007: Guns, Sex, Cars and Clichés
by Ehsan Rajabian
November 6th saw the release of the much anticipated and possibly the final film in Daniel Craig’s tenure as James Bond. Reception has been mixed, perhaps because many people feel as though Craig did everything he possibly could in Skyfall. Depending on how tired you are of the Bond formula, you may share these thoughts. If you still love the classic 007 tropes; the elaborate evil schemes, cartoonish villains, womanizing, globe-trotting, car chases, gadgets and thrills as much as you did during your very first Bond film, then you are in for quite the treat.
The fascinating thing about the Craig 007 era is that his films have acted as a deconstruction of the Bond films, having portrayed a far more vulnerable, lonely character, and featuring less outlandish villains, with more grounded action scenes.
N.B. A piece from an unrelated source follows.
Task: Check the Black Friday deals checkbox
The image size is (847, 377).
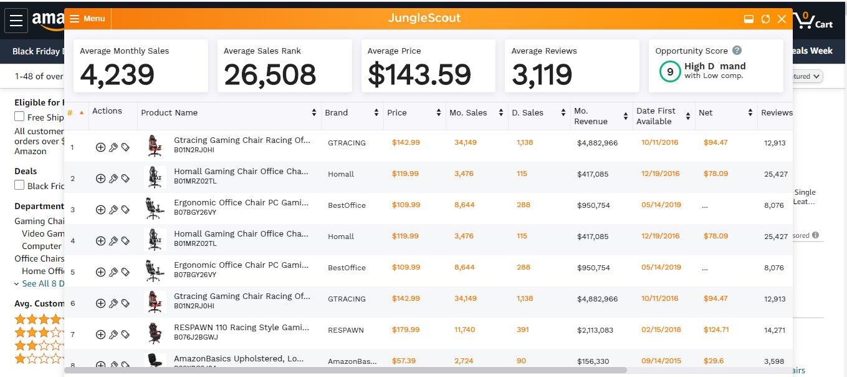Action: point(19,185)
Skyfall did feature a ridiculously over-the-top villain, and action so ridiculous it makes Schwarzenegger blush. It also reintroduced Q and Moneypenny. But Skyfall nonetheless had a very different structure from the classic Bond film. Now, Spectre includes all that silly, campy fun, while also following the classic 007 story structure: Bond gets mission, Bond investigates, Bond persuades (MANY) women to get funky with him in bed, Bond kills some bad guys (chases, gunfights, fistfights, etc.), villain captures Bond and reveals entire plan, Bond escapes/defeats the villain, Bond gets funky with at least one other woman. Sure, you can argue that it’s cliché, but we’ve never gotten to truly enjoy this formulaic approach to 007 for a decade. I say it’s about time I get to sit back and enjoy some delightfully dumb clichés. People think this is a bad approach, but who really wants to think when watching a blockbuster movie?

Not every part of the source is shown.